Excerpts from a dataset:
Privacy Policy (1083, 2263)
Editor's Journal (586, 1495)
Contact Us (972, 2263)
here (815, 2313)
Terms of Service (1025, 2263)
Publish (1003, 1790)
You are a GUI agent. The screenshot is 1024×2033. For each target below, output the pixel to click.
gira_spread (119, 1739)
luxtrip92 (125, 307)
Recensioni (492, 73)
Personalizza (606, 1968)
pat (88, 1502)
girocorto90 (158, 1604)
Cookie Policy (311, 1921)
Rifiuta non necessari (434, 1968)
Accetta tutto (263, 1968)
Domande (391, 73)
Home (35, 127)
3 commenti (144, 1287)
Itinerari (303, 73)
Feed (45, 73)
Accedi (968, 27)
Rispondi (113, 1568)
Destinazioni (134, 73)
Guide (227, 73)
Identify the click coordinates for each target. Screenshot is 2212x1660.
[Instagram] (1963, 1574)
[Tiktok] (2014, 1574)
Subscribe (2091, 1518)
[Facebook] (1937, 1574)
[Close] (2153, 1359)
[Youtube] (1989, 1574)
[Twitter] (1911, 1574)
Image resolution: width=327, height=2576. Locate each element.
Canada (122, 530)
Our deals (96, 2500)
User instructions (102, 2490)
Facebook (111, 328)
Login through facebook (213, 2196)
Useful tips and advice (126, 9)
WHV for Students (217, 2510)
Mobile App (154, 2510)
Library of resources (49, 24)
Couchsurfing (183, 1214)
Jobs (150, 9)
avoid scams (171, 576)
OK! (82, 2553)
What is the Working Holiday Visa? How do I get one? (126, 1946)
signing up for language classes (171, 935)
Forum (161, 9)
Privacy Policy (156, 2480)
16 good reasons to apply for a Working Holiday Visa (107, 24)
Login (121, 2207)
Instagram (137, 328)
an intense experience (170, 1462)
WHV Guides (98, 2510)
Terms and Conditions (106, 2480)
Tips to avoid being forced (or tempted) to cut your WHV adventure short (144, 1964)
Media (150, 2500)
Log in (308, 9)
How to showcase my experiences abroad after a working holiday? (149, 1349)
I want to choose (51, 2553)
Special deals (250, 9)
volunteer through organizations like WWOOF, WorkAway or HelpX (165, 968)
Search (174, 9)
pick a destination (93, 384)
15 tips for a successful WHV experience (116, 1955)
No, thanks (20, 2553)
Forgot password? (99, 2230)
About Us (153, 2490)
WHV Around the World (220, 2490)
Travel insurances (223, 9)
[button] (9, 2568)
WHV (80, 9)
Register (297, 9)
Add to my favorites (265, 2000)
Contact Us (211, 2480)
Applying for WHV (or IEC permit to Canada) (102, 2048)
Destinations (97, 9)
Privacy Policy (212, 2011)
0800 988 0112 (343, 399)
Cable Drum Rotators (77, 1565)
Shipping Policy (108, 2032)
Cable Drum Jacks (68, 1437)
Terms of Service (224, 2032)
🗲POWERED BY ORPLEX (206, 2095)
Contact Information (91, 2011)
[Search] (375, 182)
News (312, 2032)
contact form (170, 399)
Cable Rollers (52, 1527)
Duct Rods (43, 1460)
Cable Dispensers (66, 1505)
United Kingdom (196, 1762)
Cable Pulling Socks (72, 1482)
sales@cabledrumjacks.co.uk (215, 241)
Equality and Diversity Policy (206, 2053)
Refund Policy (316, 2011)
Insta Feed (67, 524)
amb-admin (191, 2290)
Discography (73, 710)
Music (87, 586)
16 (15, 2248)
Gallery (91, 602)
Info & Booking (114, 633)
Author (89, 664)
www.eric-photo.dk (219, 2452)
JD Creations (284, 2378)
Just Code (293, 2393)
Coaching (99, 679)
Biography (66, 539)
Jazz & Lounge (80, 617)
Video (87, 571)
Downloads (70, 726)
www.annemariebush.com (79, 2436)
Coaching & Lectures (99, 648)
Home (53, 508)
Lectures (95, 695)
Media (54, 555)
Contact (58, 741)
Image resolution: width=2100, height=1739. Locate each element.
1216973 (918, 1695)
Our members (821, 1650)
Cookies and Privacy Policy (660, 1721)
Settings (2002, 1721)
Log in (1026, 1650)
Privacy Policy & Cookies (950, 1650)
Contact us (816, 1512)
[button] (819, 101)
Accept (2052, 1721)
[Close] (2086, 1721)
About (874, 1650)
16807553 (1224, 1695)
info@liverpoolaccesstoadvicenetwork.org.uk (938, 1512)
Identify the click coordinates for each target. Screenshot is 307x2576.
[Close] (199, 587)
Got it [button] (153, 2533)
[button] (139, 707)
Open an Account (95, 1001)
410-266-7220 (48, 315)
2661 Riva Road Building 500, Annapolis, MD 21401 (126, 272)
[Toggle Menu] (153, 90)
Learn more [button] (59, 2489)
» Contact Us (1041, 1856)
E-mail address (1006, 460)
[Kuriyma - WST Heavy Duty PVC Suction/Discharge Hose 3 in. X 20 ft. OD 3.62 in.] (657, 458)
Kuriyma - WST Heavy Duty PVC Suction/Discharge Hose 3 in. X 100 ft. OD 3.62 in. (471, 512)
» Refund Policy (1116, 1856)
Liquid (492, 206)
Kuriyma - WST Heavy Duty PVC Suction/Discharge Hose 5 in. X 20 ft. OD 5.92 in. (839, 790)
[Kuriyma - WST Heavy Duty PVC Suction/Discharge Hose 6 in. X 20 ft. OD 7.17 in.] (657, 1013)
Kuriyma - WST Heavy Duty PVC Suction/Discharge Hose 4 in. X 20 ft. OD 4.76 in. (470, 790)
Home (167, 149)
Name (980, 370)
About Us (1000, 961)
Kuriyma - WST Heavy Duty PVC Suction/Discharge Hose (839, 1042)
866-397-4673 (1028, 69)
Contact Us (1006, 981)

Exercise prompt: Output exactly the lines of the records from the first through the one bearing "Domande (391, 73)", both ends included.

Solution for this exercise:
Privacy Policy (1083, 2263)
Editor's Journal (586, 1495)
Contact Us (972, 2263)
here (815, 2313)
Terms of Service (1025, 2263)
Publish (1003, 1790)
You are a GUI agent. The screenshot is 1024×2033. For each target below, output the pixel to click.
gira_spread (119, 1739)
luxtrip92 (125, 307)
Recensioni (492, 73)
Personalizza (606, 1968)
pat (88, 1502)
girocorto90 (158, 1604)
Cookie Policy (311, 1921)
Rifiuta non necessari (434, 1968)
Accetta tutto (263, 1968)
Domande (391, 73)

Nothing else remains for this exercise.